Digital data loggers
Digital data loggers continuously records temperature. Data loggers are programmable allowing temperature readings to be recorded at set intervals. These reading may be downloaded to a personal computer for review. Readings may be included in records to ensure that the “cold chain” has not been broken at any stage.
Digital data loggers must have the following features:
- Built in temperature alarm warning that temperatures are out-of-range. Any deviation even for a short time may compromise the integrity of pharmaceutical products.
- Ability to record at least 4000 temperature readings.
- Readings should including maximum, minimum and current temperatures.
- Must be able to interface with a personal computer or preferably tablet.
- Must be VFC complaint.
Continuous monitoring devices
Continuous monitoring devices provide information on when and for how long a pharmaceutical product was stored outside the recommended storage temperature. Although continuous monitoring equipment is similar to digital data loggers they differ in the following important aspects:
- Digital display that allows viewing of temperatures without opening the storage unit.
- Superior accuracy, able to record temperatures to within +/- 0.5°C.

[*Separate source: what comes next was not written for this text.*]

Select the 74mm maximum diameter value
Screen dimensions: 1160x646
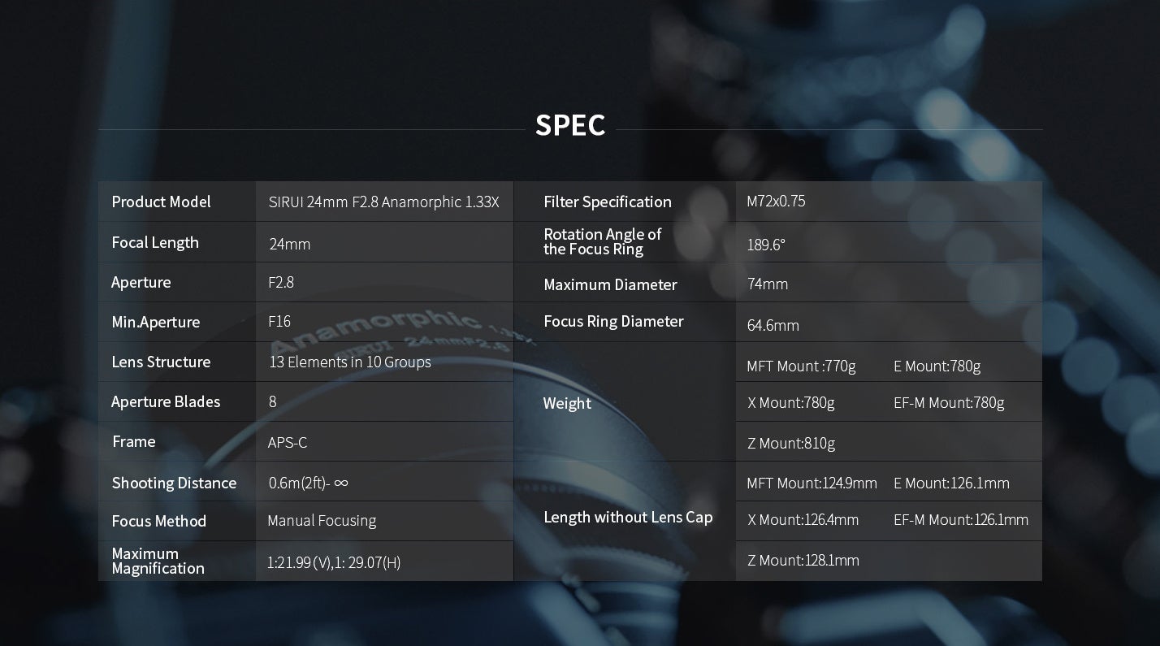768,284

- Capable of recording short and long term temperature readings.
Conclusion
Clearly determining the special requirements for handling cold chain pharmaceutical products are numerous and challenging. Issues such as environmental conditions, proper refrigeration of refrigerants, duration of transit, temperature monitoring equipment, and the correct insulated storage container play a major role in the viability of the delivered product. However these special requirements are manageable by adhering to the proper protocols. With this in mind making use of the proper temperature monitoring equipment will have a positive effect in the management of complex interacting parts.
Temperature monitoring equipment is the only effective method for monitoring and recording temperatures during transport and storage ensuring that the cold chain has not been broken at any stage.